Suddenly he got it. ”Shave and a haircut,” pause . . .
”Shave and a haircut,” pause ”Shave and a haircut,” pause ...
He answered. Tap, tap. ”Two bits.”
The cadence sounded quicker this time. Shave and a hair cut ...
Two bits, he rapped. They did it again.
Shave and a haircut, two bits. And again.
Shave and a haircut, two bits. Flak was ecstatic. This was human contact. For two months he had heard only Vietnamese screaming at him, or cajoling him, playing on his pain, his blackness. They told him one day he was the white man's lackey, and the next day he was a war criminal. They had tied him in ropes and straps that brought unbelievable electric pain, and broken his arm again. He had screamed and cried, and finally wrote and signed a statement. ”I intenshunly bombered a Vietmese hospittle,” he wrote, That gained him an hour's respite, then they put him back in the ropes until he printed ”I intentionally bombered a hospital.”

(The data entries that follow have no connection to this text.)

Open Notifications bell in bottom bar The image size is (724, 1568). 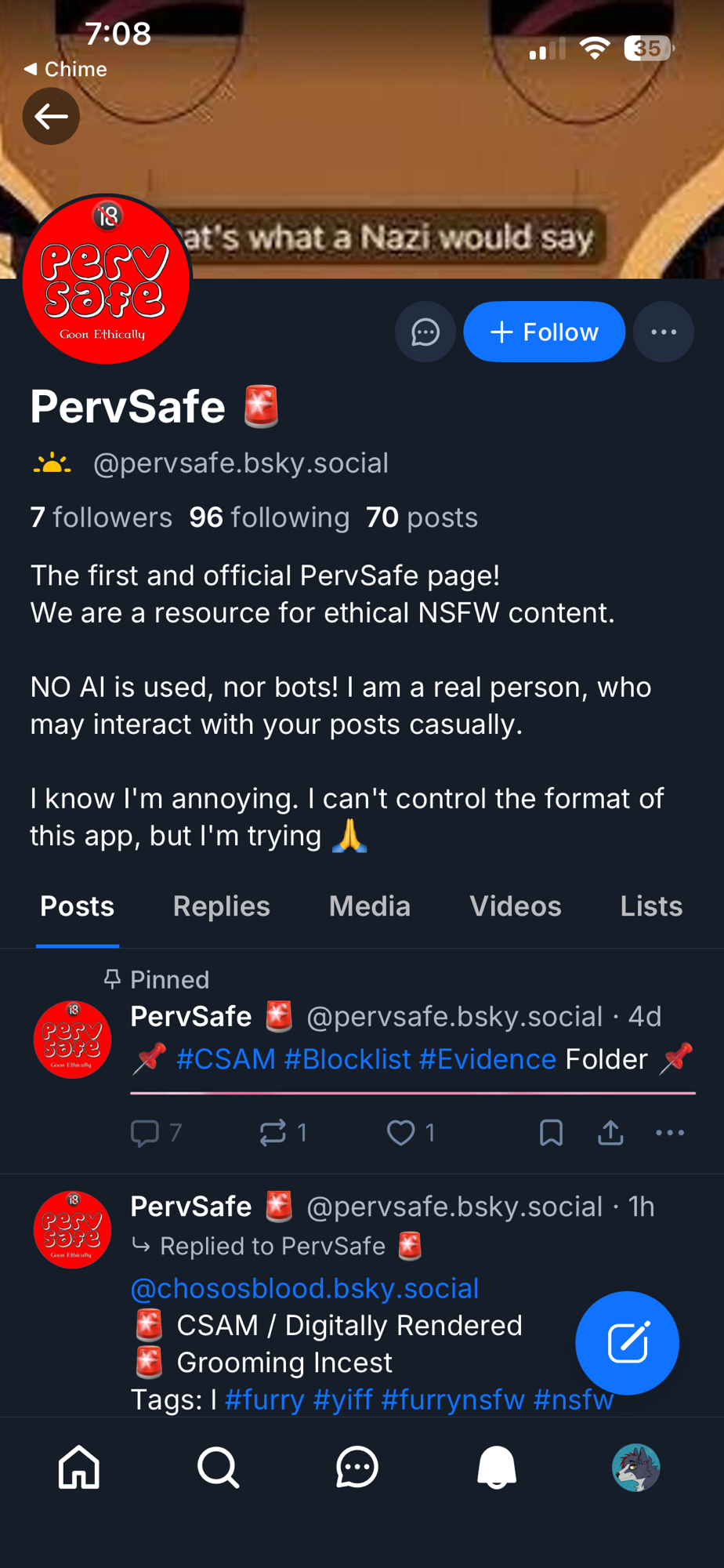497,1467
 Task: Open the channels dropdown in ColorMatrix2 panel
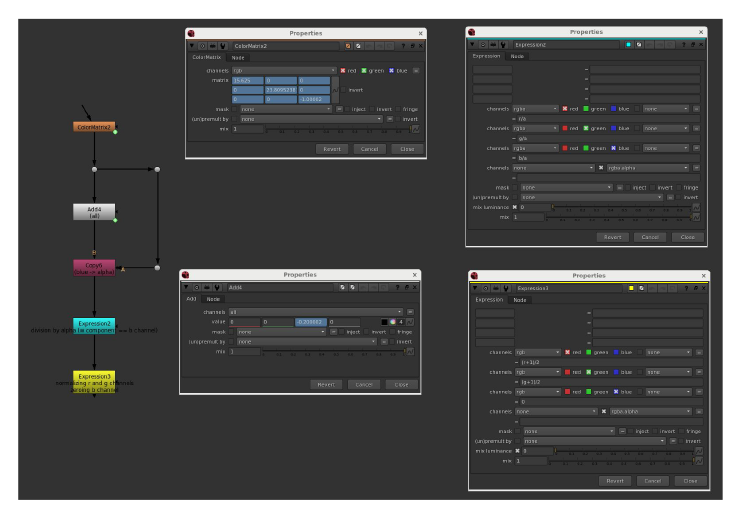tap(284, 70)
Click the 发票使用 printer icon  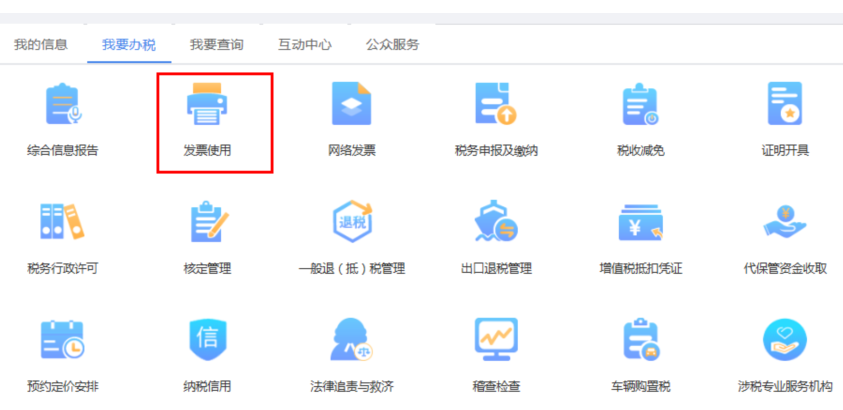point(207,105)
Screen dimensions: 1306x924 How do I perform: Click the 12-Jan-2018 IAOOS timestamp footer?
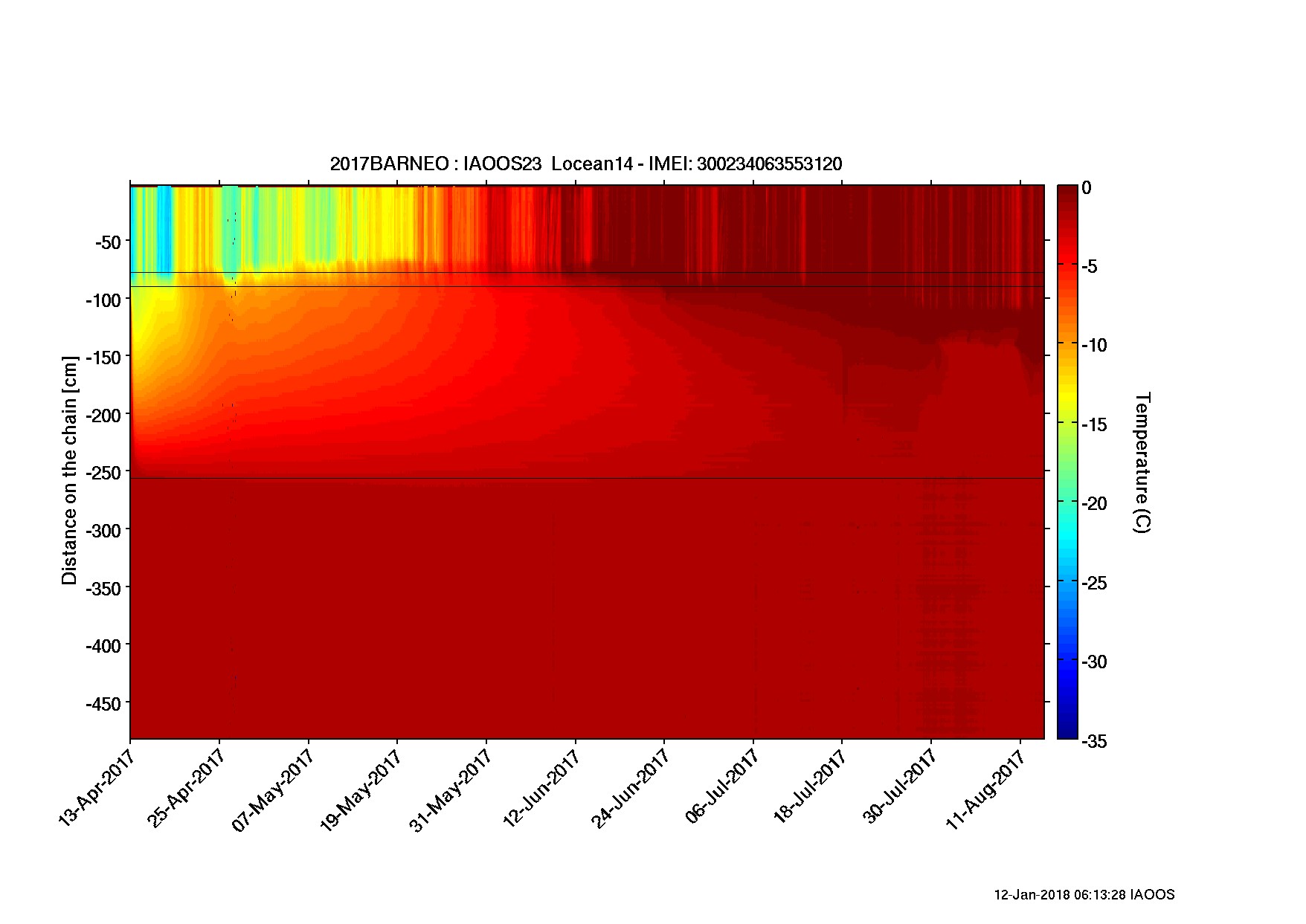click(x=1084, y=895)
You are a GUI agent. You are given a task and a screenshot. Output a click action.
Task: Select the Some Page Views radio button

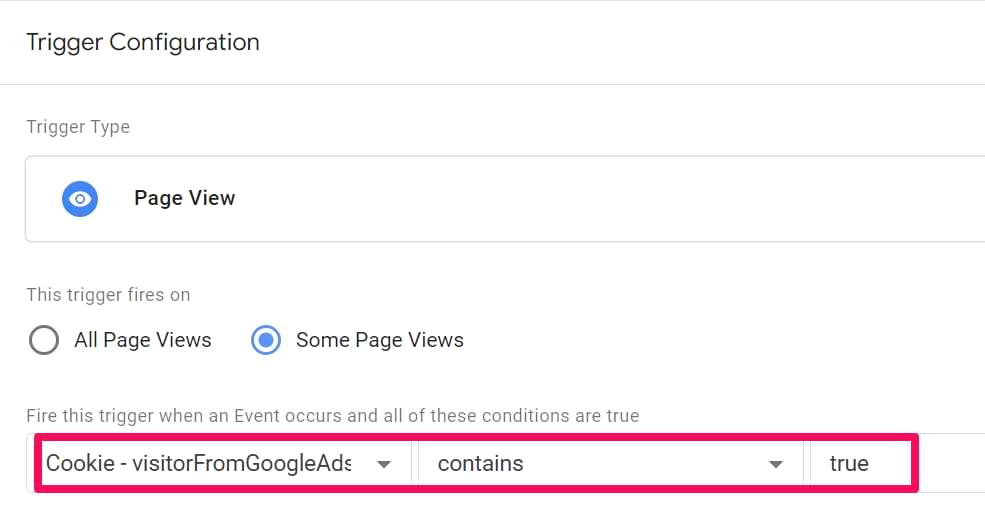point(266,340)
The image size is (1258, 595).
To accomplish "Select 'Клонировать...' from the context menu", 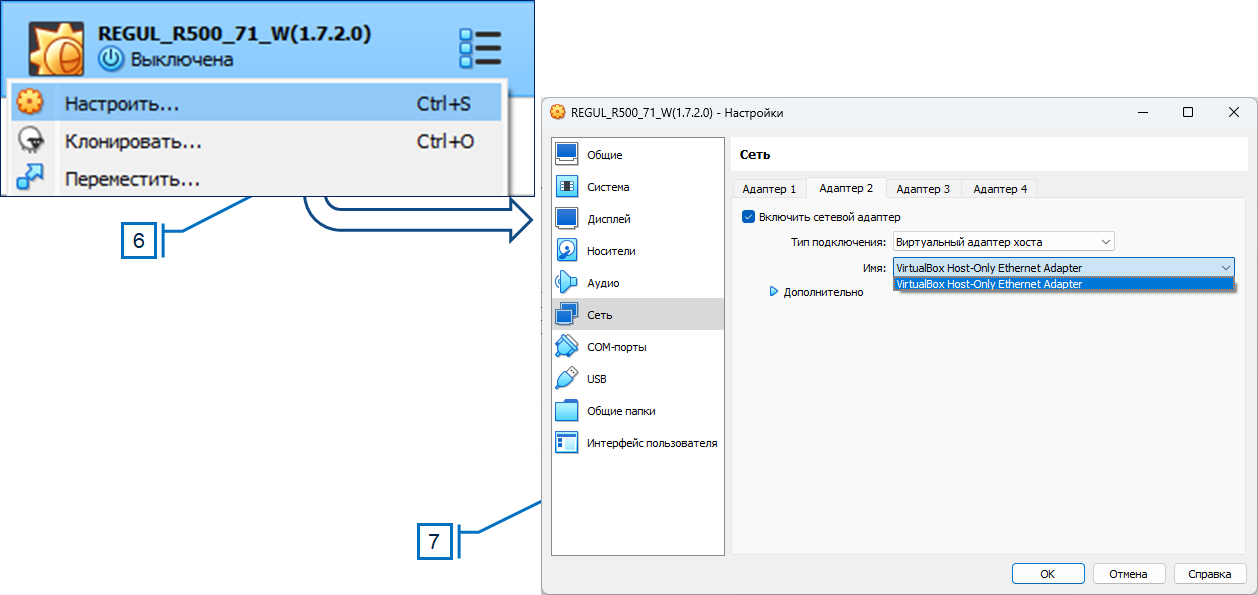I will pyautogui.click(x=133, y=142).
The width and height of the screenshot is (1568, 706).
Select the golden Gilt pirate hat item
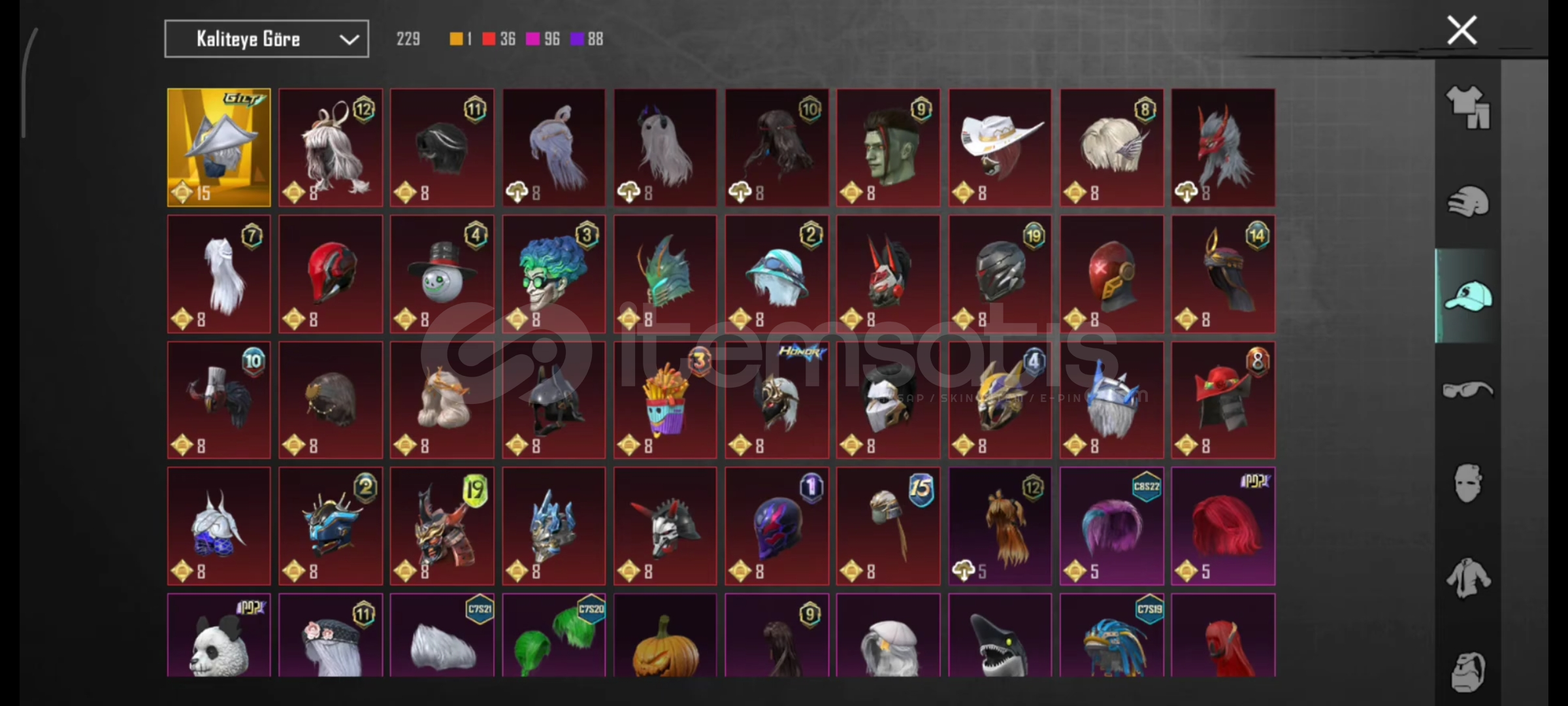point(219,148)
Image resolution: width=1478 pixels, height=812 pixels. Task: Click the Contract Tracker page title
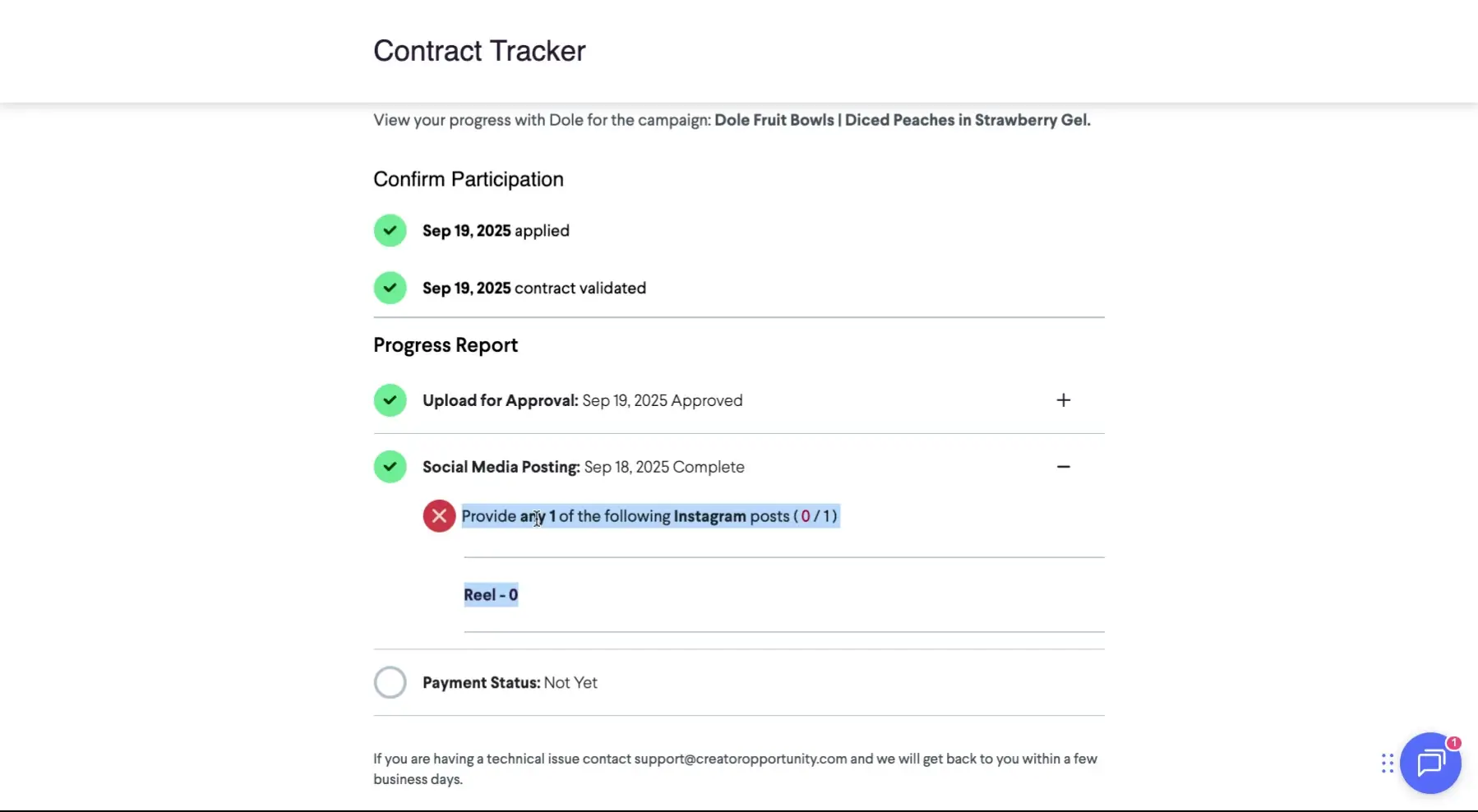point(479,50)

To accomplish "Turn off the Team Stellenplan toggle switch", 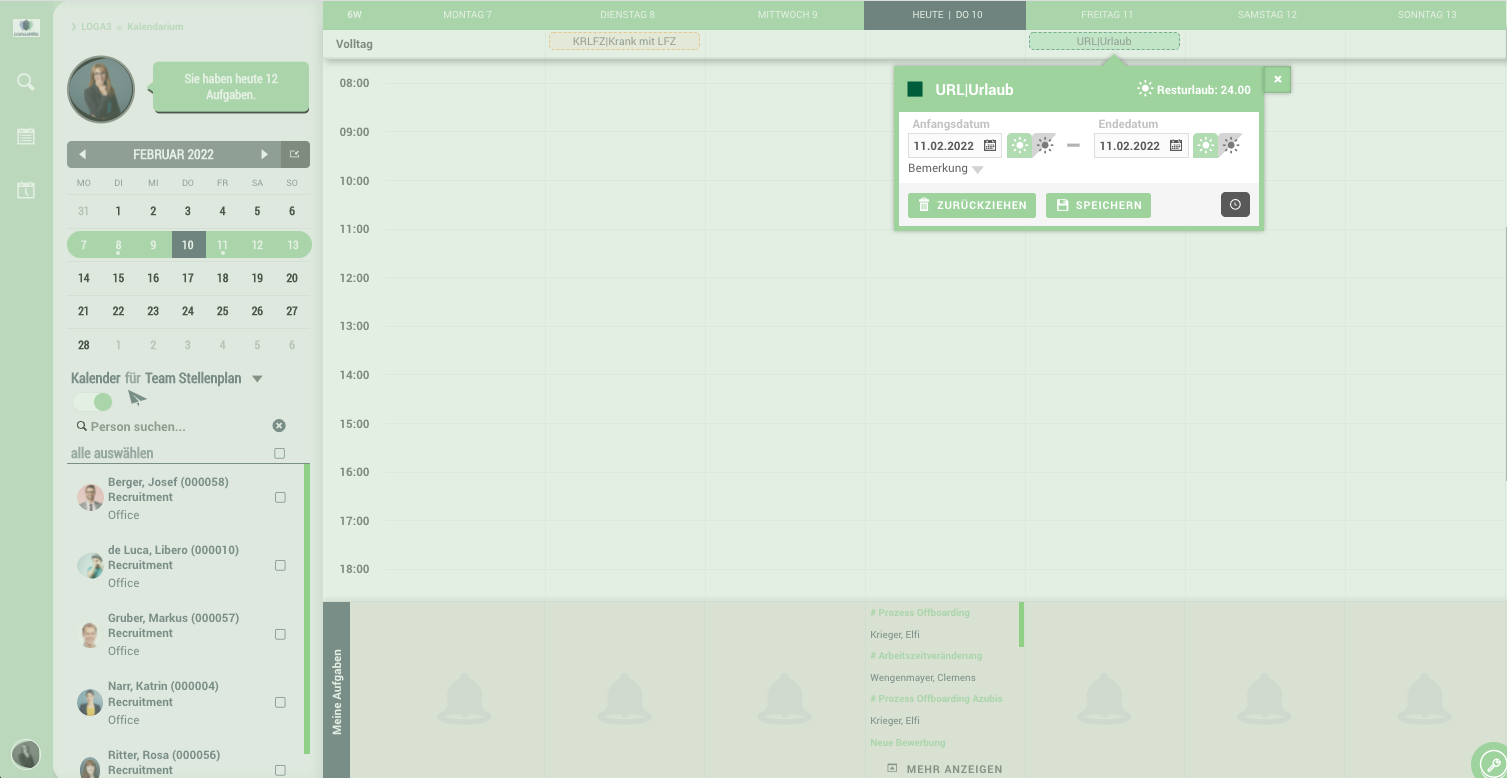I will [x=92, y=401].
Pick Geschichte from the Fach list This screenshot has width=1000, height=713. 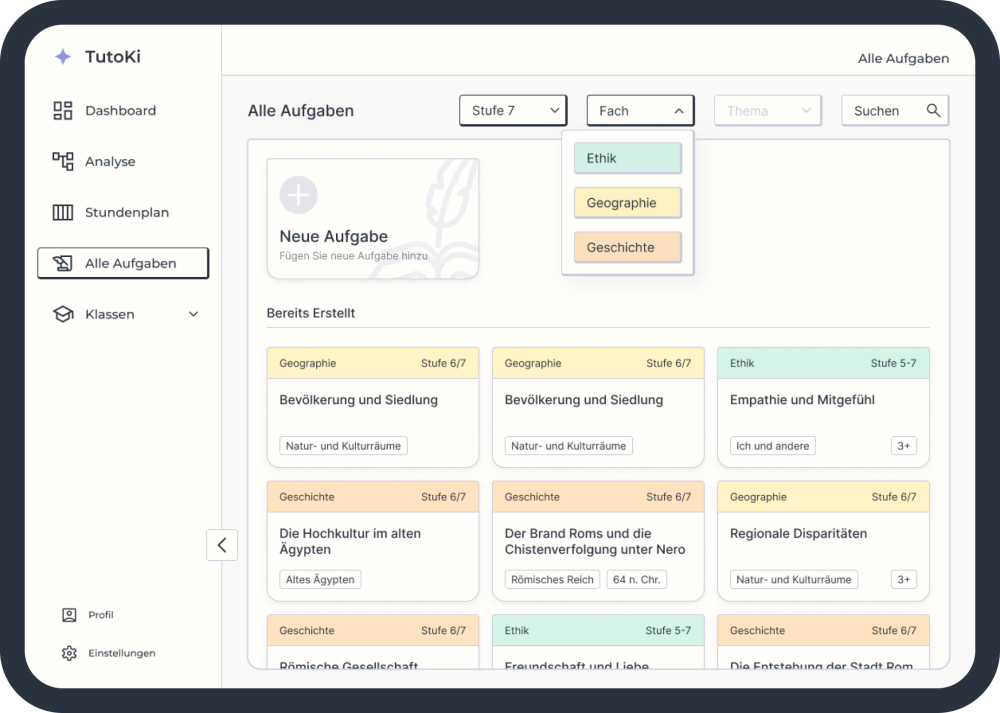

He had some satisfaction in ”bombered,” but not much. He was terribly ashamed he had caved in. He was weak. He was less than a man. Real men wouldn't have signed anything.
He knew the Fighting Man's Code of Conduct had been drawn up in 1955, because the horrors of the North Korean prison camps had caused not only the deaths of many POWs, but also serious collaboration and the defection of twenty-one American soldiers to the other side. Flak particularly knew the fifth paragraph: ”I will give only name, rank, serial number, and date of birth, and evade answering further questions to the utmost of my ability. I will make no oral or written statements disloyal to my country and its allies or harmful to their cause.” But he had caved in, couldn't take it. He had castigated himself in shame and dishonor. Oh G.o.d, even women tortured by the Gestapo didn't cave in.
But he had.
Ever since his capture he had been alone. There had been no Americans.
Then they had broken him three weeks ago.
He had lived with his guilt ever since.
But now ... oh joy, oh joy.
Shave and a haircut, two bits.
Shave and a haircut, two bits.
Shave and a haircut, two bits.
Then lie got serious. They had to talk. He started Morse code, tapping out the dits and dahs with his knuckles.